** EXERCISE MATERIALS follows **

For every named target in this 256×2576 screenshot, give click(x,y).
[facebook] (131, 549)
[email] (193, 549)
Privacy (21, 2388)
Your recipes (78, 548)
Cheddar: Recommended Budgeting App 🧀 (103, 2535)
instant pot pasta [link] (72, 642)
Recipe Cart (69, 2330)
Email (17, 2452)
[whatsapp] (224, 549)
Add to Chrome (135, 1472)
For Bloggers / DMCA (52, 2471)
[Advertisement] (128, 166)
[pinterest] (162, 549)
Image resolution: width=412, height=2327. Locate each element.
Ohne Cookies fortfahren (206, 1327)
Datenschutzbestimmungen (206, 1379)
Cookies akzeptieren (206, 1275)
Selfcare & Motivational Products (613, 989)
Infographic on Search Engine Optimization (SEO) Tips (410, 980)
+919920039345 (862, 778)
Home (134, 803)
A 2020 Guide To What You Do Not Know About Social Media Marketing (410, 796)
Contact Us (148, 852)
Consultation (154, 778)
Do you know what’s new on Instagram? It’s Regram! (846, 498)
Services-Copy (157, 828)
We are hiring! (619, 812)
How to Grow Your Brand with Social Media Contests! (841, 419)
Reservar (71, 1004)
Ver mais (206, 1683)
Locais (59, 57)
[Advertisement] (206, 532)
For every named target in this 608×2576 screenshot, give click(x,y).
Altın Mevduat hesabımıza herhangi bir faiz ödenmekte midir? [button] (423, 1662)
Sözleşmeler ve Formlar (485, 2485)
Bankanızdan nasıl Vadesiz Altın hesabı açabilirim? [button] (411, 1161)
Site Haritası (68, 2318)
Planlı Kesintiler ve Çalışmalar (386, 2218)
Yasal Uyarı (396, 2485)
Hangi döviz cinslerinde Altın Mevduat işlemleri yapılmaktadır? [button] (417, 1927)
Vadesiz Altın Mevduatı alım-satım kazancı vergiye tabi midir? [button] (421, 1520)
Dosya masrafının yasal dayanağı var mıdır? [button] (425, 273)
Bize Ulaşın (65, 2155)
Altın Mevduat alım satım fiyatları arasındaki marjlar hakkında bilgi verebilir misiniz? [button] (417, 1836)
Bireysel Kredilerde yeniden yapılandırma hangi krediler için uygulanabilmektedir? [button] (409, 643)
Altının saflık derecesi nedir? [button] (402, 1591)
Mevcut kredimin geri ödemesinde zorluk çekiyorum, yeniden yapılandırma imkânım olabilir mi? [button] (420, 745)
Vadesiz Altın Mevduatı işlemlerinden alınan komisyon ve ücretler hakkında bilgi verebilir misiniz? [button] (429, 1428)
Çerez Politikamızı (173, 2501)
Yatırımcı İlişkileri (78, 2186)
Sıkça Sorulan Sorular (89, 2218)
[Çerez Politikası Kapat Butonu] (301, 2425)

** End of EXERCISE MATERIALS **

» AIM OF THE TASK: Working from the data above, extract solely the lines from the one containing "Site Haritası (68, 2318)" through the one containing "Altın Mevduat alım", exactly as they appear, both included.

» REPLY:
Site Haritası (68, 2318)
Planlı Kesintiler ve Çalışmalar (386, 2218)
Yasal Uyarı (396, 2485)
Hangi döviz cinslerinde Altın Mevduat işlemleri yapılmaktadır? [button] (417, 1927)
Vadesiz Altın Mevduatı alım-satım kazancı vergiye tabi midir? [button] (421, 1520)
Dosya masrafının yasal dayanağı var mıdır? [button] (425, 273)
Bize Ulaşın (65, 2155)
Altın Mevduat alım satım fiyatları arasındaki marjlar hakkında bilgi verebilir misiniz? [button] (417, 1836)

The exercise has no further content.